# TASK DESCRIPTION:
Omit the pictures and output exactly the lines from the start of the entries through the line containing "You are a computer-use agent.".

# THE INPUT:
○ ○ ○ ○ ○ ○ ○

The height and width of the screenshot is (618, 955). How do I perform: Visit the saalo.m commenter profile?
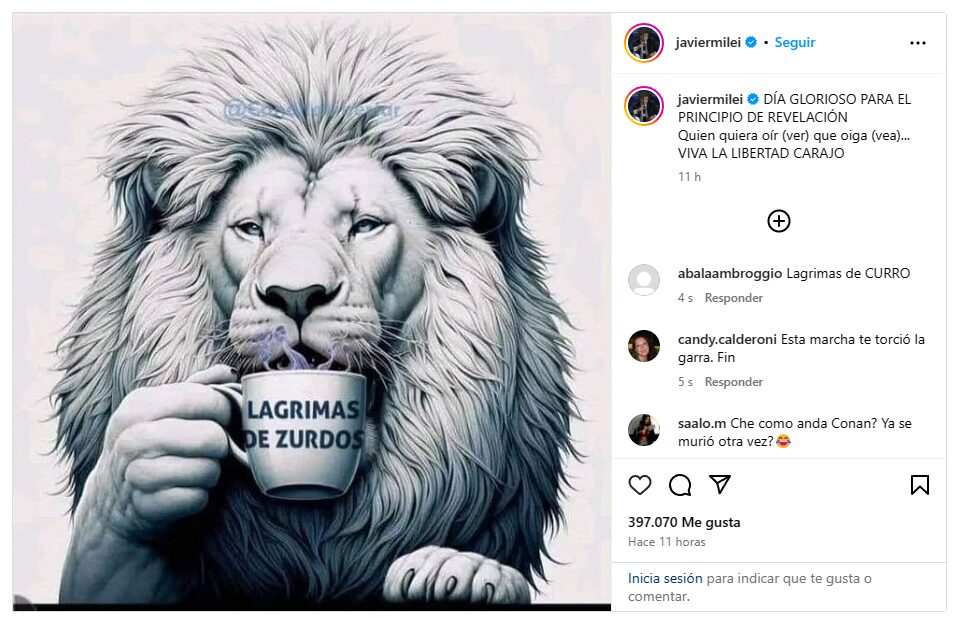702,423
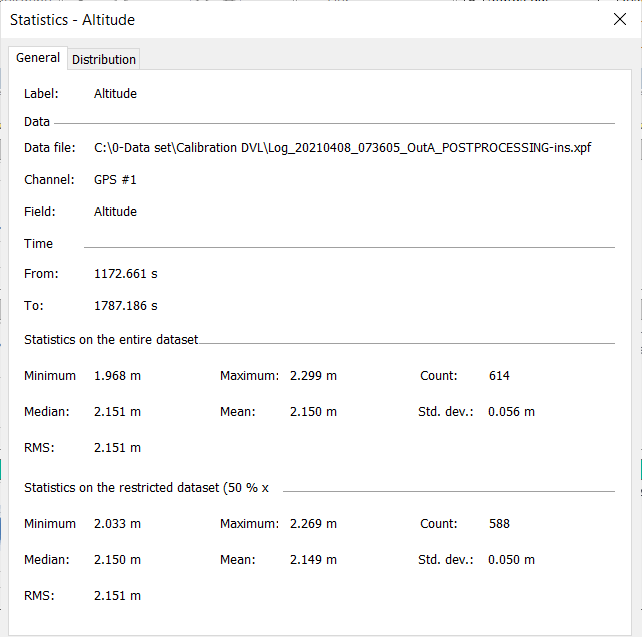Close the Statistics - Altitude dialog
This screenshot has height=637, width=642.
(x=619, y=19)
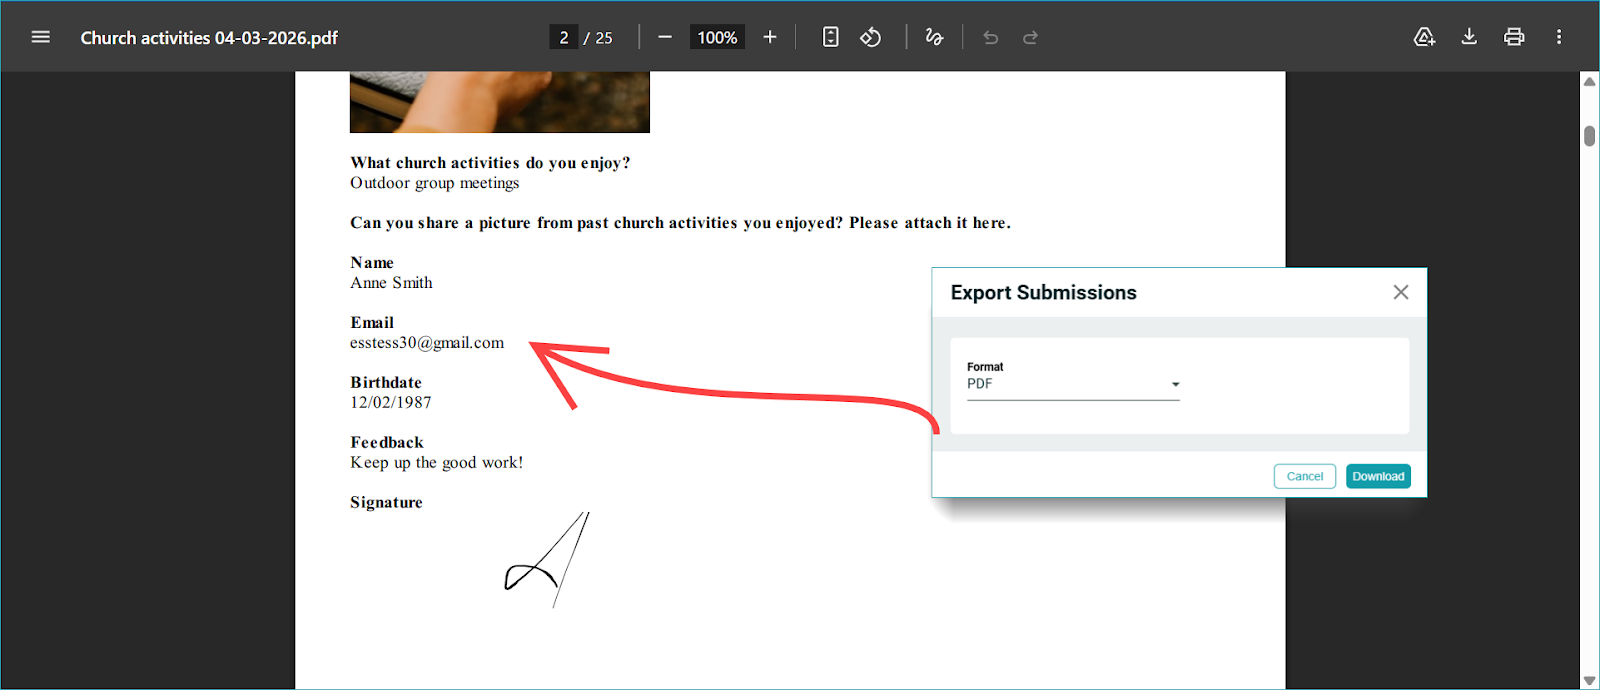This screenshot has height=690, width=1600.
Task: Toggle fit to page view
Action: 830,37
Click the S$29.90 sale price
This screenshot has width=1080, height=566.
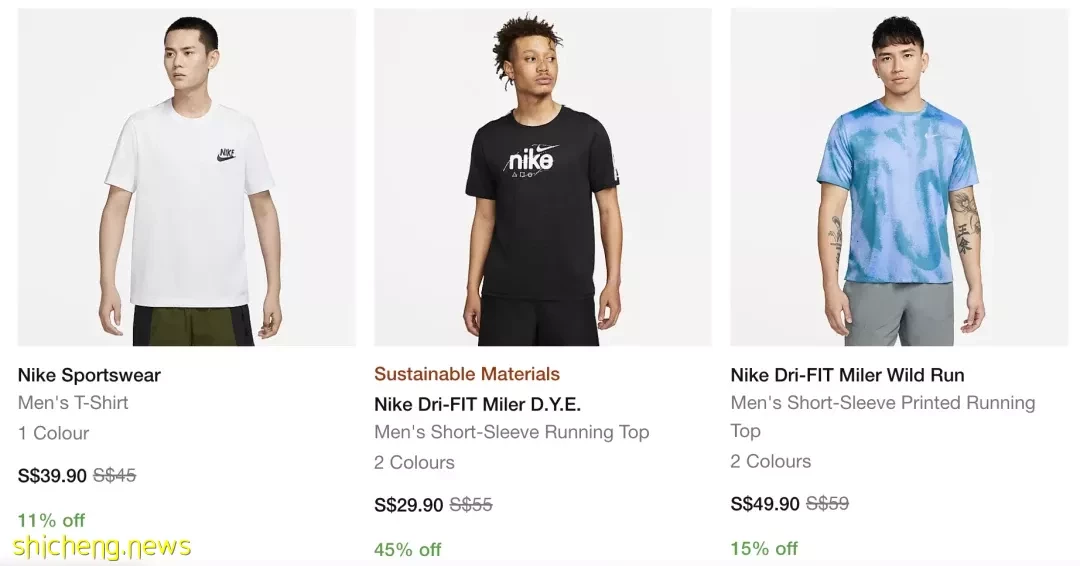point(408,505)
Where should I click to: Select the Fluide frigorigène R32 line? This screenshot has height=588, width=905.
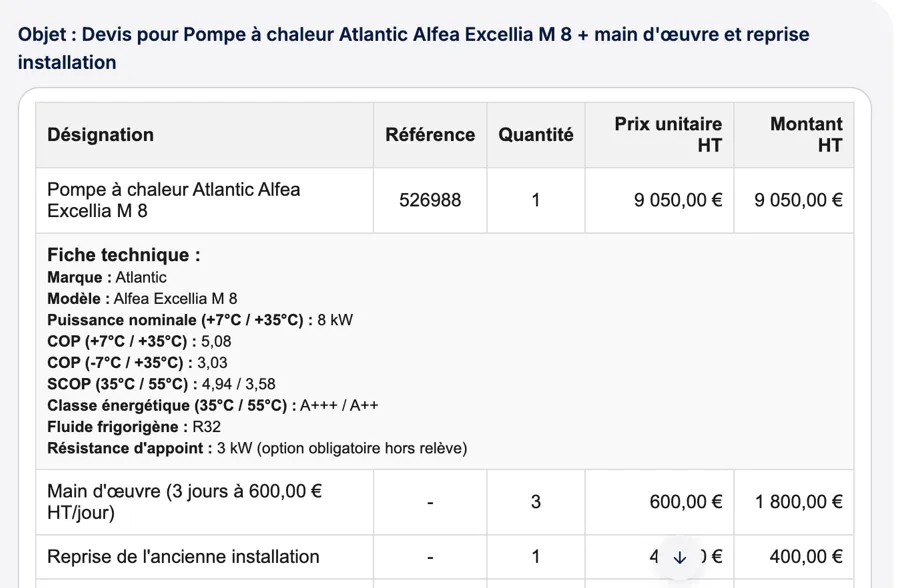point(134,427)
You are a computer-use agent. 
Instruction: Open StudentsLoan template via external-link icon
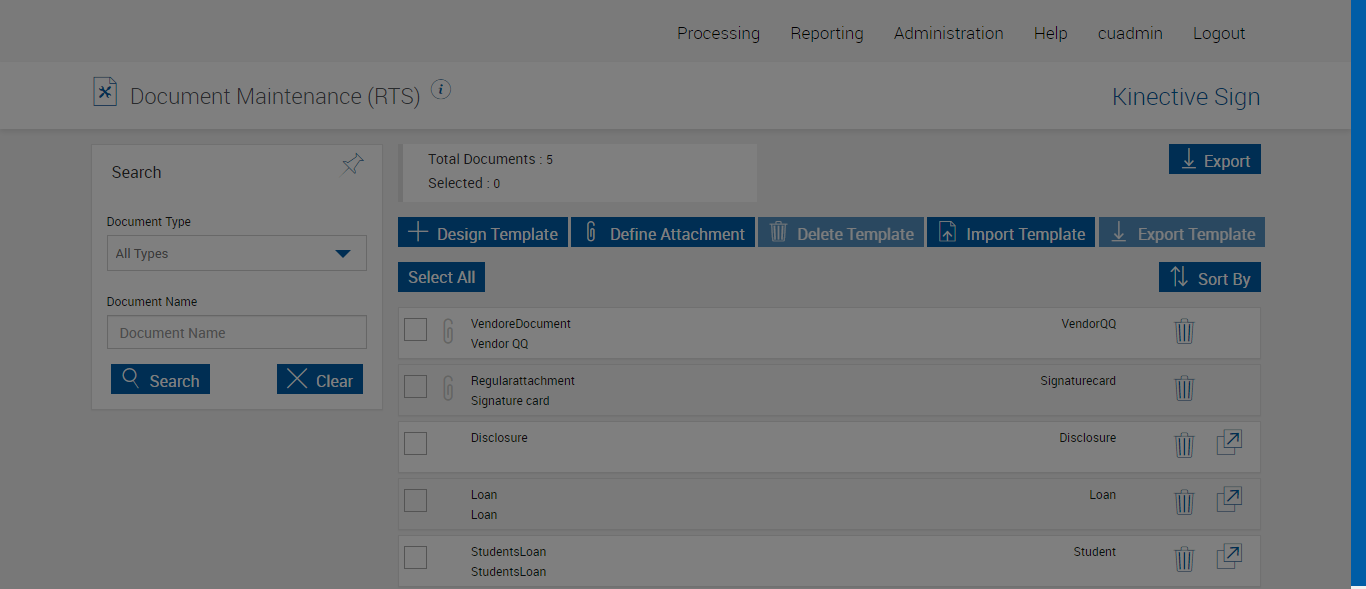tap(1229, 557)
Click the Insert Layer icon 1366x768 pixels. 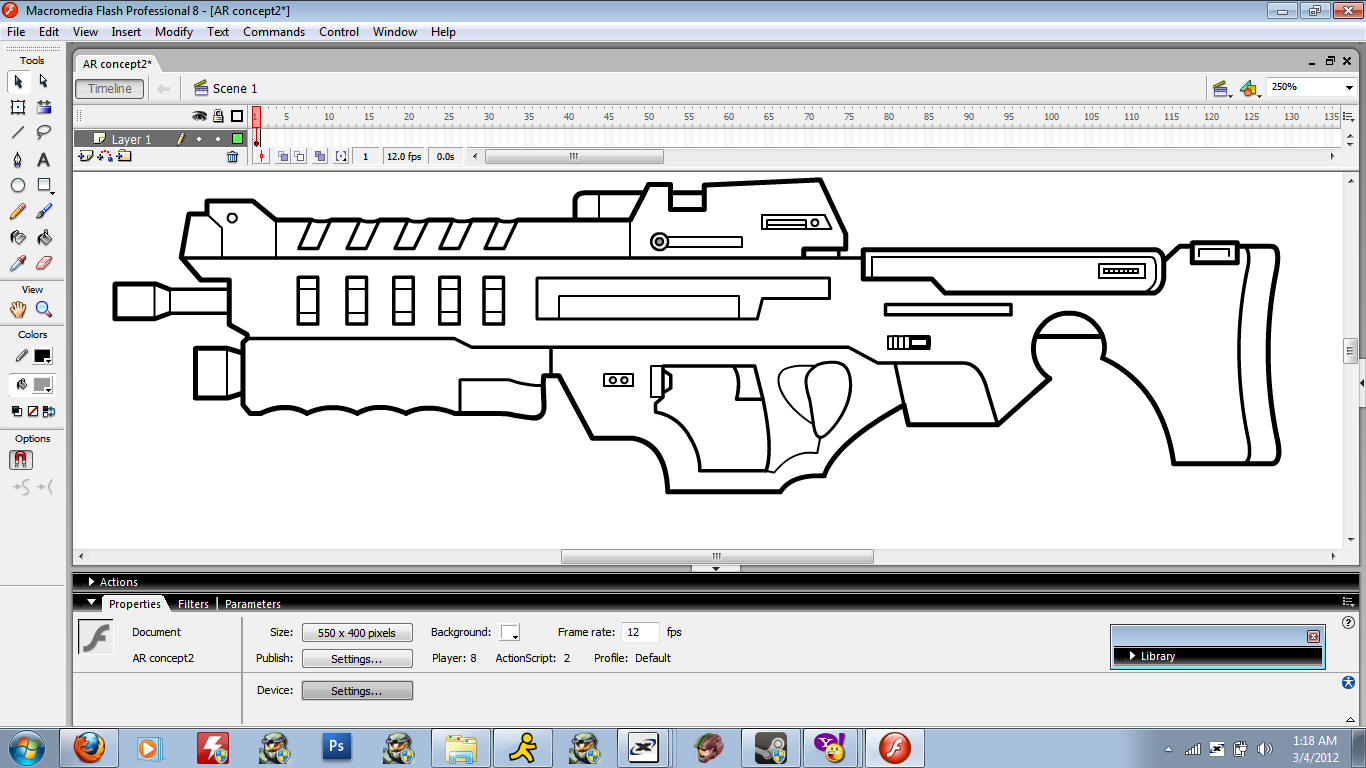point(86,157)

○ ○ ○ ○ ○ ○ ○

# WRITTEN ANSWER:
The height and width of the screenshot is (618, 955). How do I perform: Visit the saalo.m commenter profile?
702,423
Close the Statistics - Altitude dialog
This screenshot has height=637, width=642.
(x=619, y=19)
This screenshot has height=690, width=1600.
Task: Toggle fit to page view
Action: 830,37
Click the S$29.90 sale price
This screenshot has width=1080, height=566.
point(408,505)
Where should I click to: Select the Fluide frigorigène R32 line? This screenshot has height=588, width=905.
point(134,427)
You are a computer-use agent. 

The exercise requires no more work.